▶ **EXERCISE BRIEF**:
Go to the line that contains "You are a computer-use" in the listing below, then output it and every line after it exactly, omitting pictures.

▶ **SOURCE INFORMATION**:
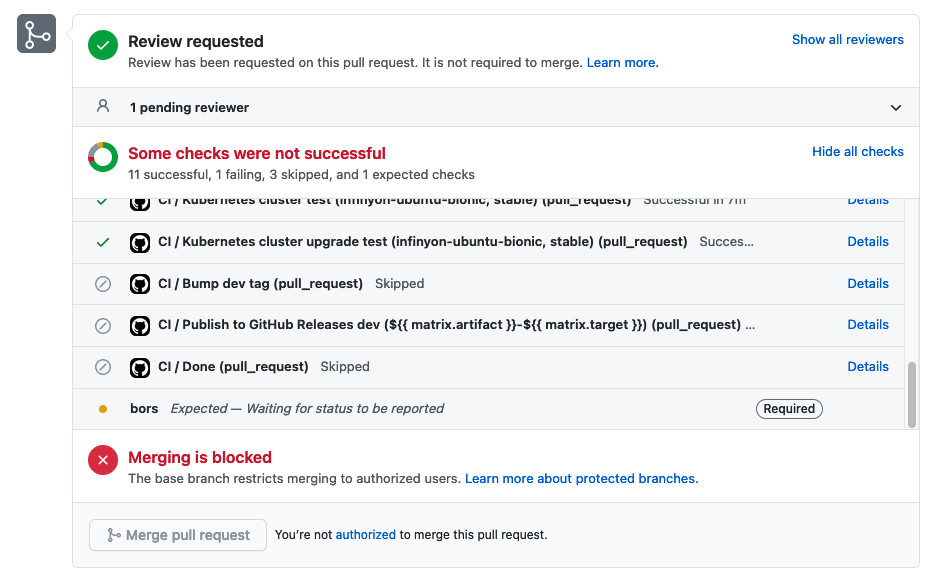Open Details for CI / Done check
The width and height of the screenshot is (934, 582).
point(867,366)
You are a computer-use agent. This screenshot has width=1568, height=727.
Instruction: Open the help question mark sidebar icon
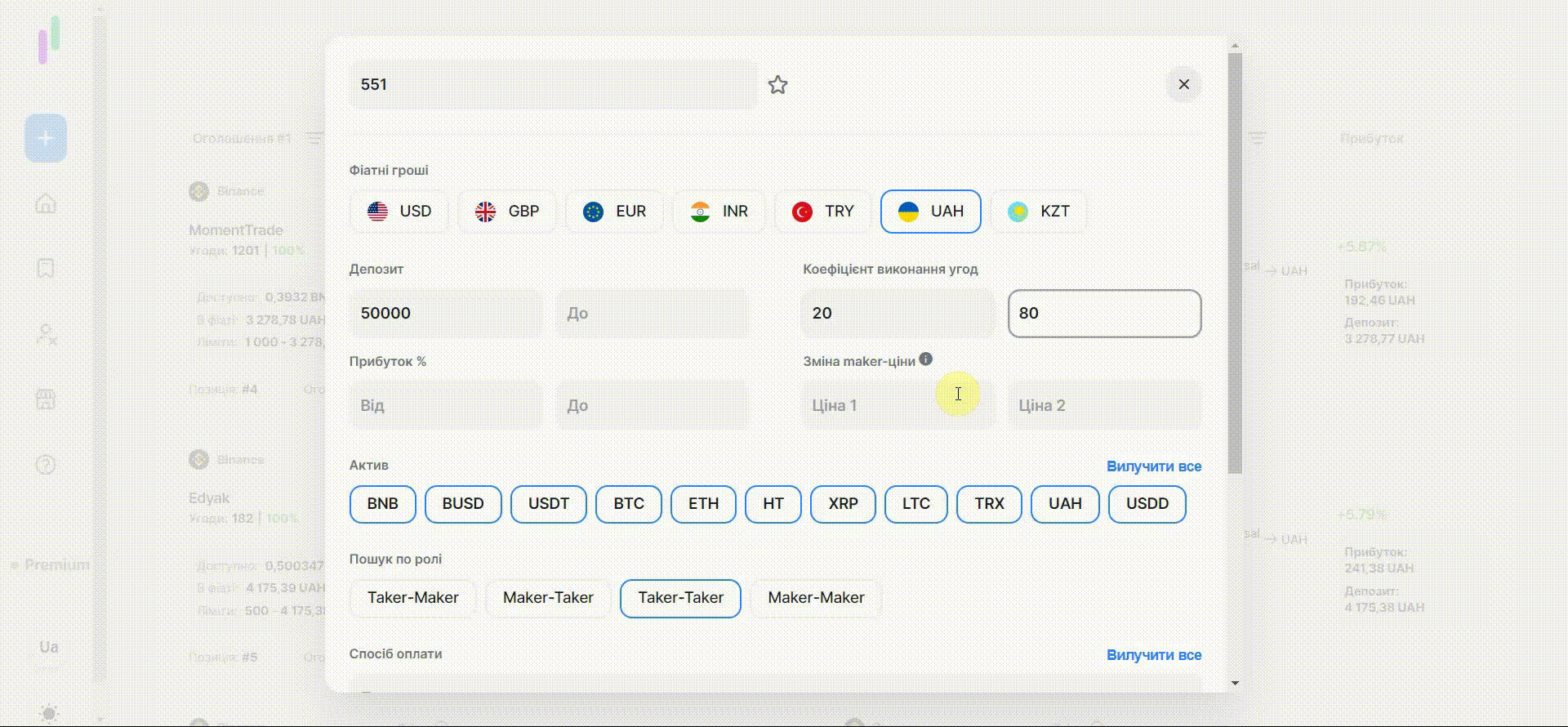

▶ **OUTPUT OF THE EXERCISE**:
You are a computer-use agent. This screenshot has width=1568, height=727.
Instruction: Open the help question mark sidebar icon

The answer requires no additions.